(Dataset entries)
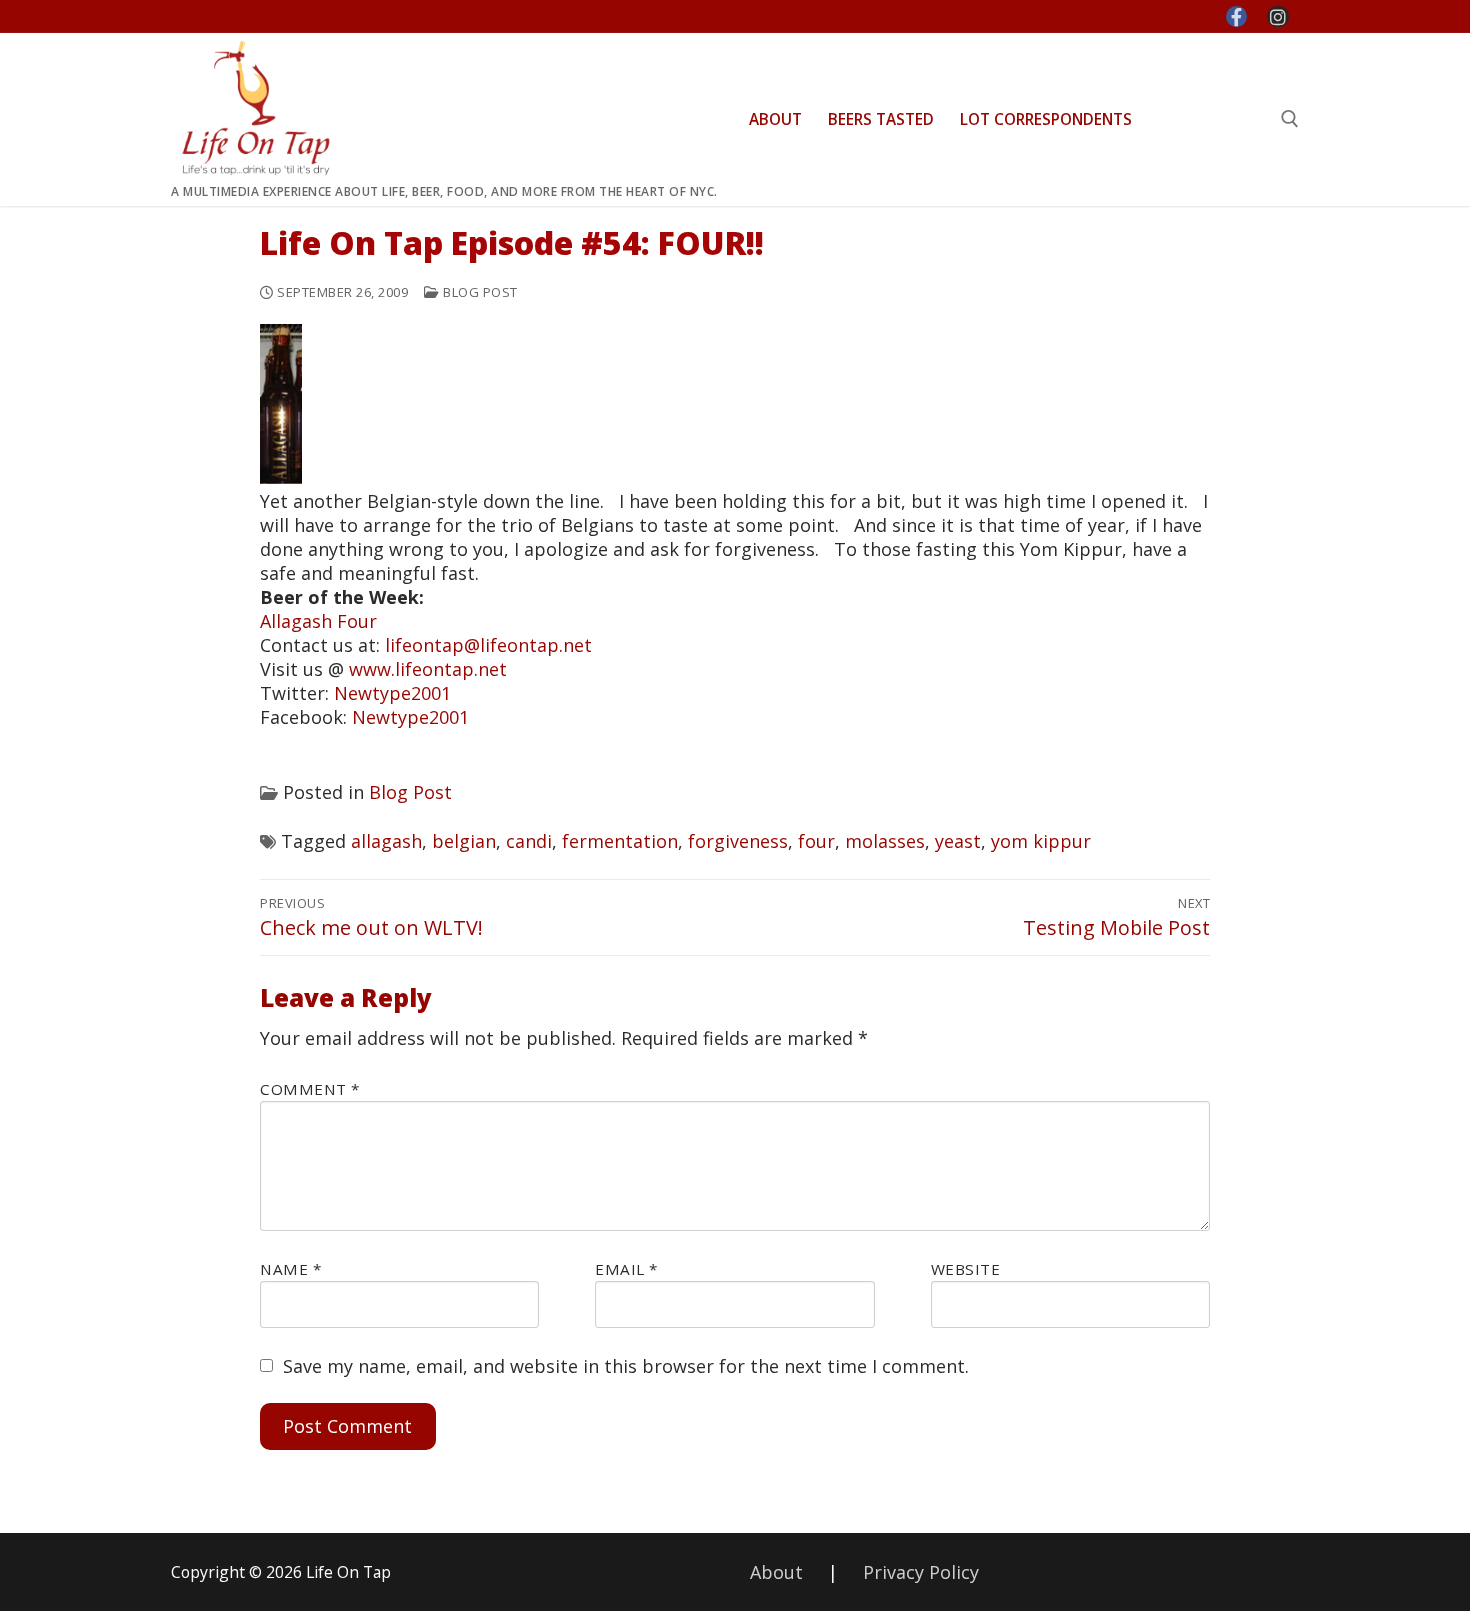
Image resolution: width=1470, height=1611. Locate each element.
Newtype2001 (392, 693)
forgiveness (738, 841)
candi (529, 841)
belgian (464, 841)
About (776, 1572)
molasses (885, 841)
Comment (310, 1089)
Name (290, 1269)
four (816, 841)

| WHAT THE TASK REQUIRES |
Write out exactly the lines from the line holding "Newtype2001 (392, 693)" through the last line of the data, and nothing besides those lines.

| ANSWER AREA |
Newtype2001 (392, 693)
forgiveness (738, 841)
candi (529, 841)
belgian (464, 841)
About (776, 1572)
molasses (885, 841)
Comment (310, 1089)
Name (290, 1269)
four (816, 841)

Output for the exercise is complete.